For this week's guest post Steve Ely follows on from his previous posts on how Orasaigh came to be and reflects the future possibilities of the project
Orasaigh: collaboration, book, exhibitions, readings, workshops …
I’d finished Orasaigh, it struck me how visual the poem was, and I immediately began to think of publication with photographic accompaniment—two complementary subjectivities responding to the same landscape. I was lucky to find the perfect collaborator in South Uist-based photographer Michael Faint, whose fabulously evocative work will be familiar to many from his website ansolasoir.com. After getting knocked back by all the obvious publishers in England and Scotland—all of whom unaccountably lacked the imagination to see the obvious potential in a long poem about an obscure Scottish island, by an obscure English poet and an obscure Scottish photographer—our joint publication, Orasaigh, will be published by the award-winning independent publisher Broken Sleep, in August, 2024.

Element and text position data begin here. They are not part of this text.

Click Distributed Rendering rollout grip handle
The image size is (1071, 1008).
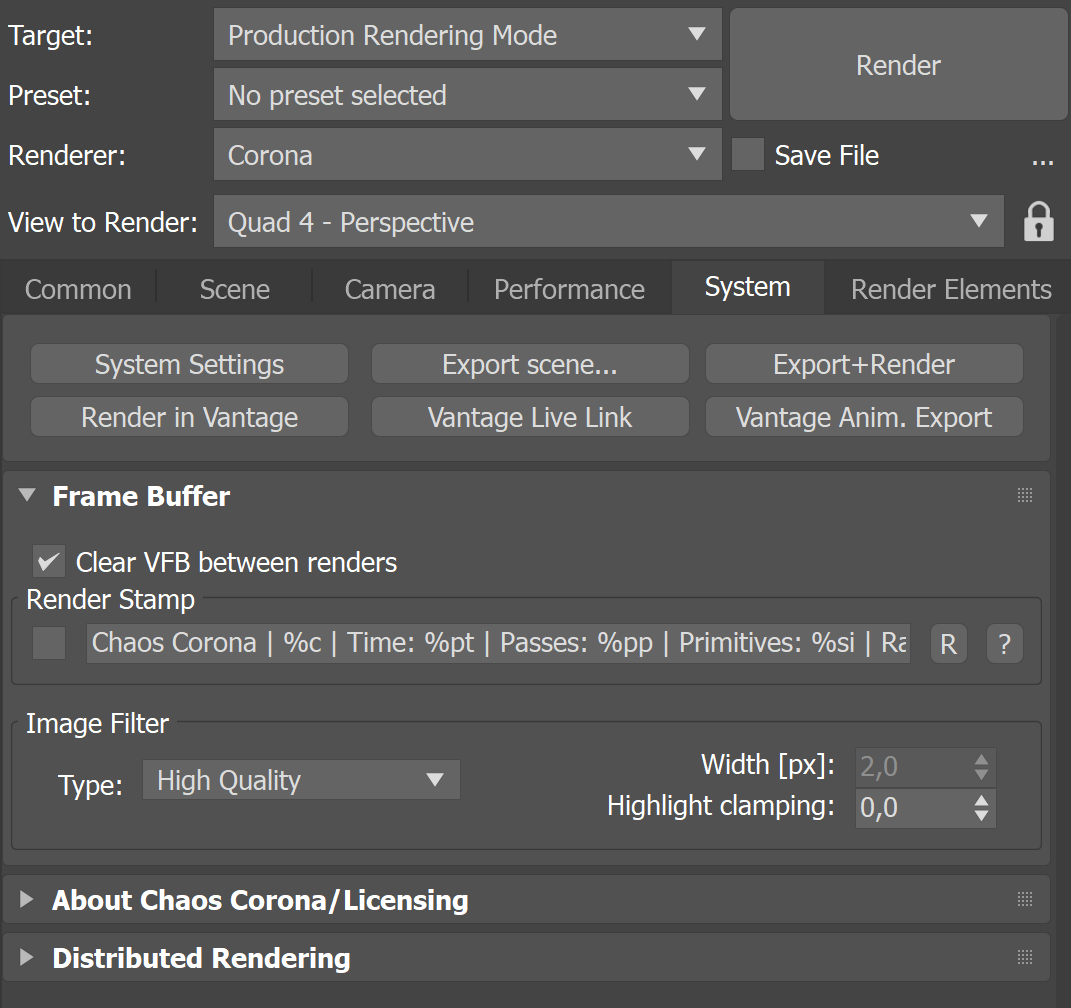(x=1025, y=957)
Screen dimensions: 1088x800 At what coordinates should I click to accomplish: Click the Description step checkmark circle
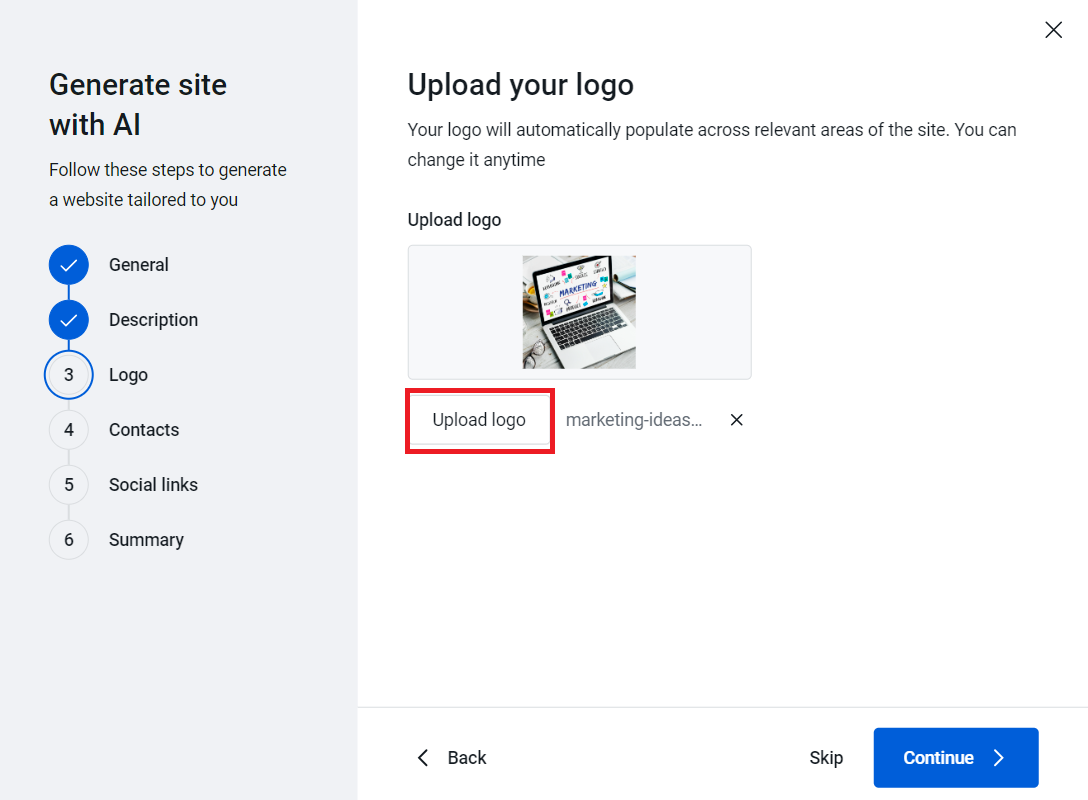69,320
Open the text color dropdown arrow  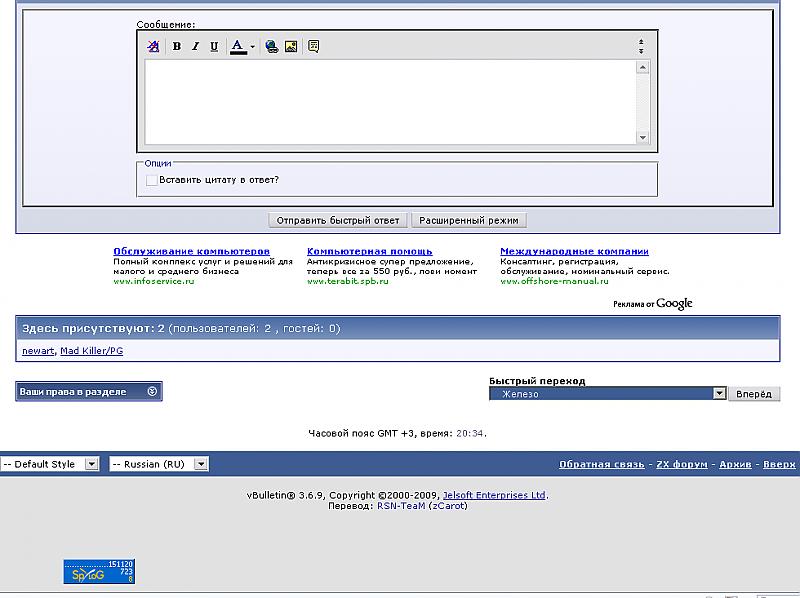tap(252, 47)
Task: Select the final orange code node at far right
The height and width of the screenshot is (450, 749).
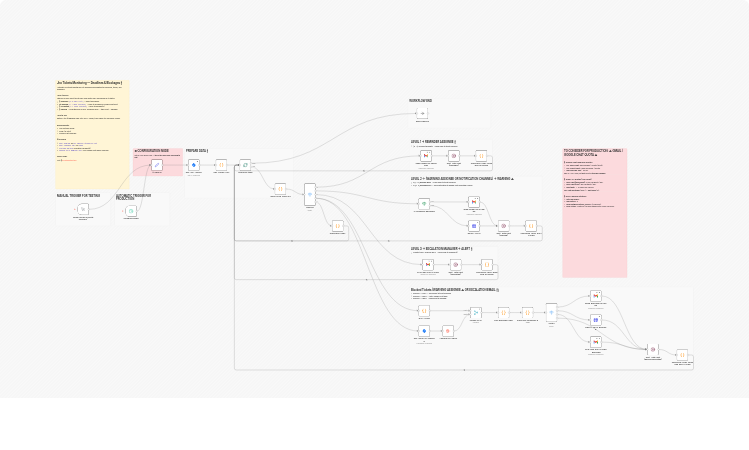Action: point(681,355)
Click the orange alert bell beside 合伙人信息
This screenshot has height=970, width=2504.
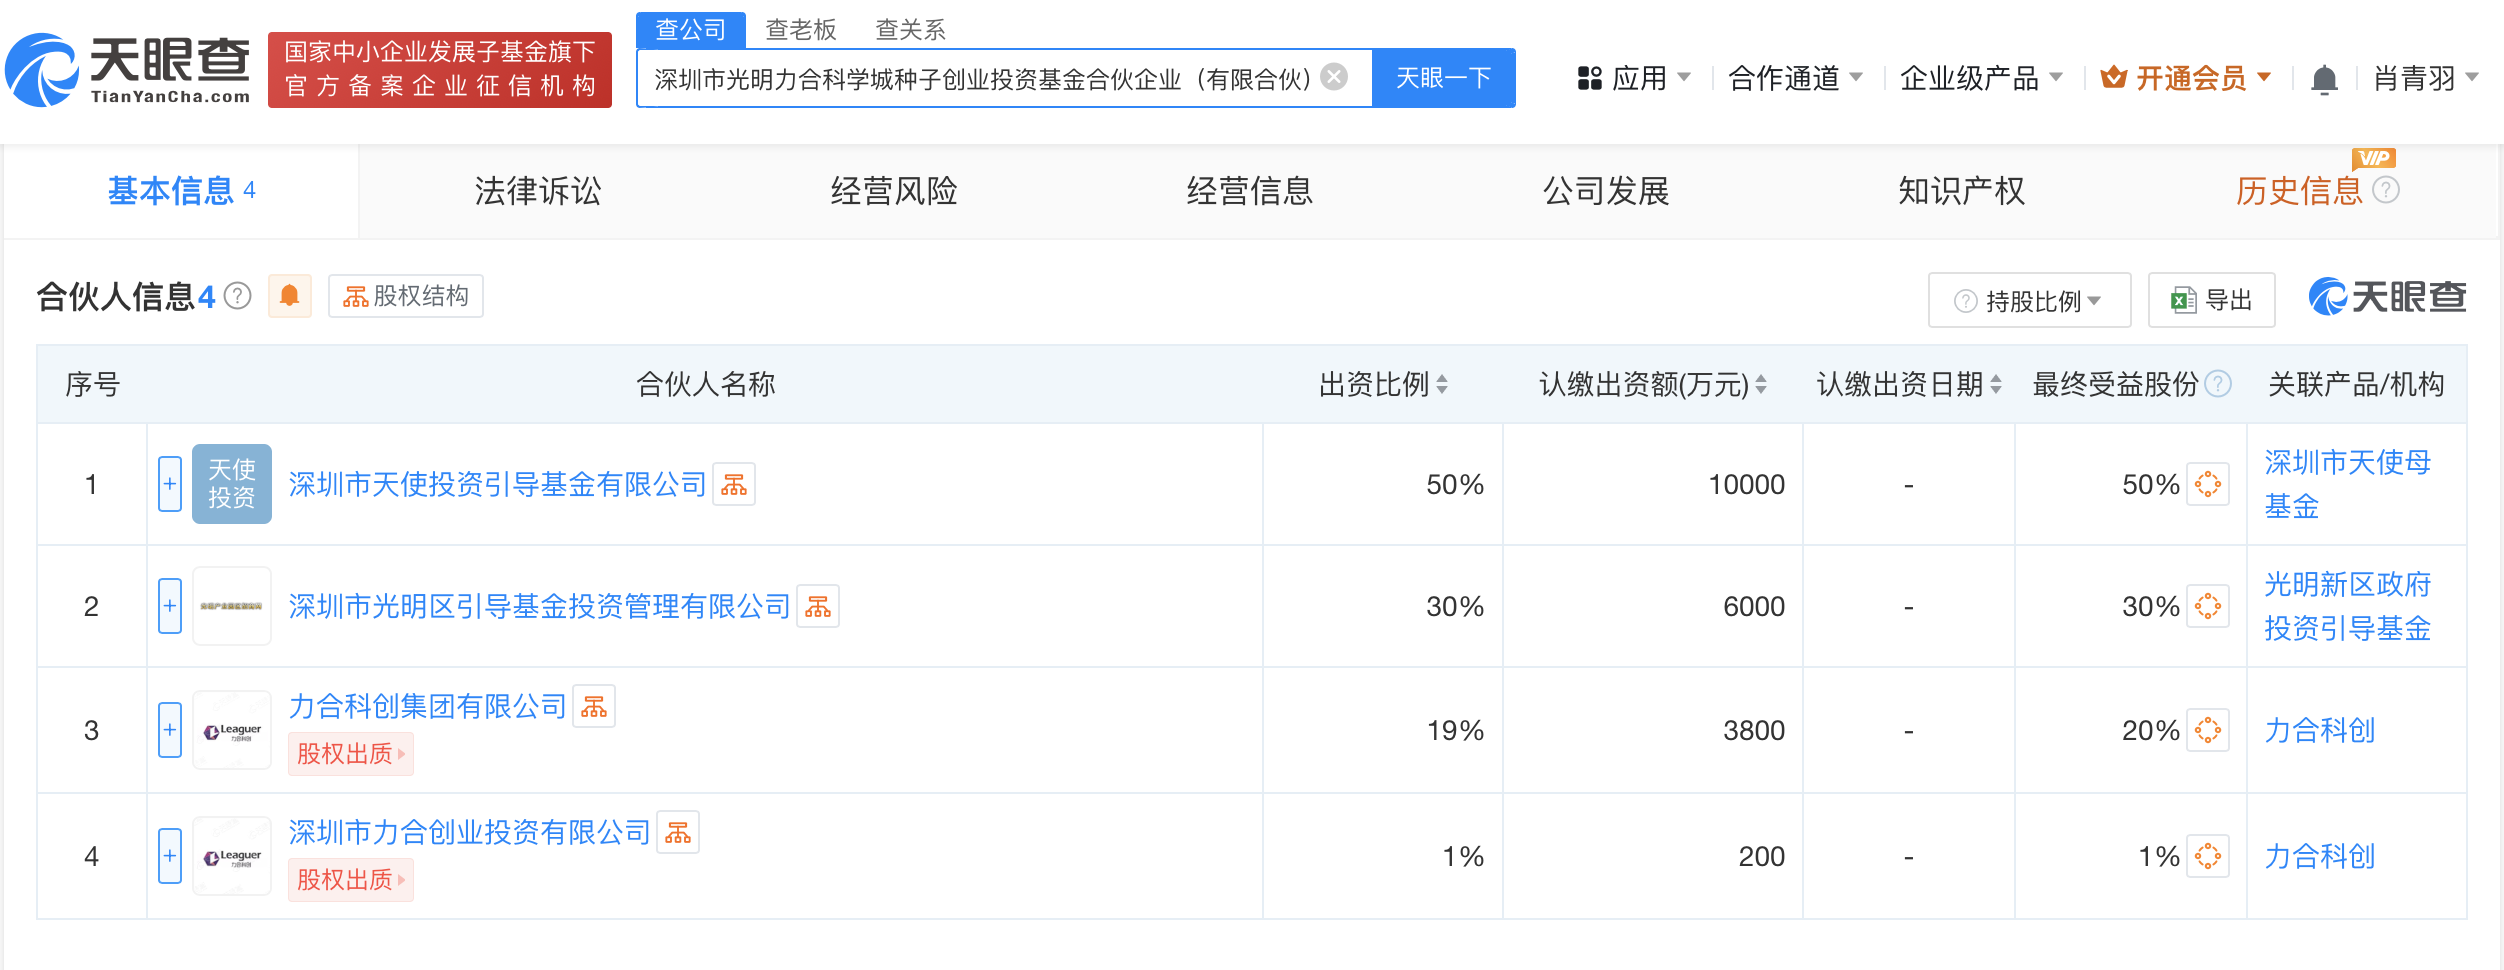290,296
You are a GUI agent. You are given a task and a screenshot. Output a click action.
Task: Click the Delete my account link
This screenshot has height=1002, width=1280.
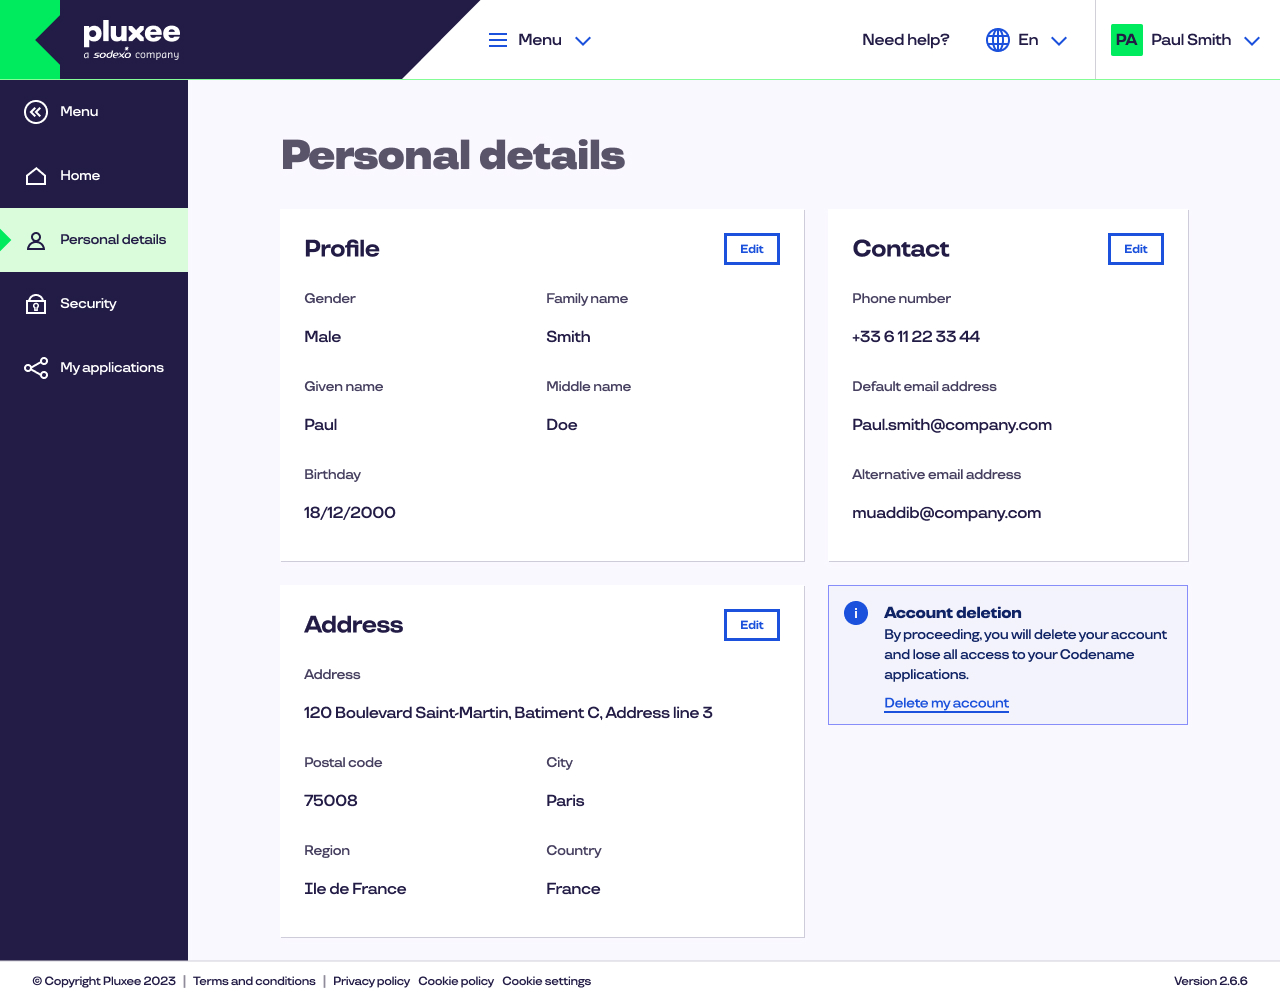(946, 703)
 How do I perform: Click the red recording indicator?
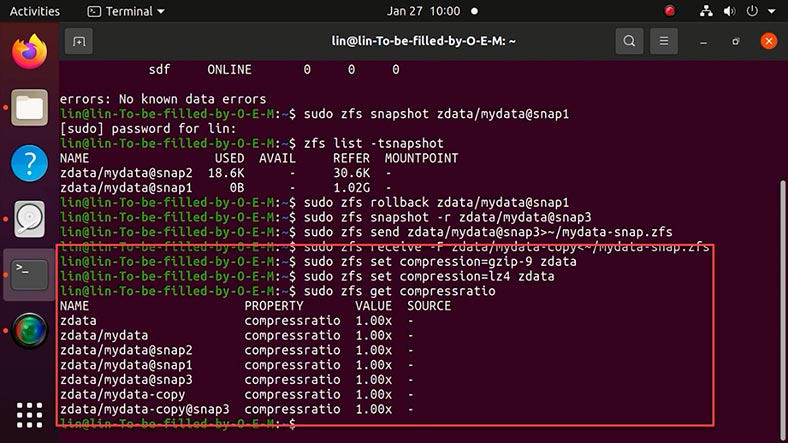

But Orasaigh seems to have developed its own momentum independently of book publication. Through the agency and hard work of Taigh Chearsabhagh’s Andy Mackinnon, exhibitions based on the book will be held at Cnoc Soilleir, South Uist, and Taigh Chearsabhagh, North Uist, in August and November 2023, respectively, with an accompanying range of previews, readings, talks, sound-walks and creative writing and photography workshops. The composer Duncan Macleod, of the University of Nottingham, Hyunkook Lee, Director of the Centre for Audio and Psychoacoustic Engineering at Huddersfield University and his student Juraj Fajnor have made a recording of a reading of the poem with accompanying soundscape, much of which was recorded in and around Orasaigh landscape, to be used in the exhibitions. Plans are in progress to take the exhibition to various venues on the mainland, to coincide with the publication of the book in 2024. The creative writing workshops—Writing the Apocalyptic Landscape—developed for the project are being adapted into teaching materials that might be used with University creative writing students, in schools and with writers and poets in community contexts, in-person and online. I’ve recently applied for a grant to fully fund a bi-lingual (Gaelic & English) Creative Writing PhD to be focused on place and landscape. This studentship will be jointly supervised by myself at the University of Huddersfield and by a Gaelic expert from a Scottish University, and my desire is for a Uist or Western Isle based or connected candidate to secure it. Orasaigh just keeps rolling. The Cnoc Soilleir exhibition is just the start.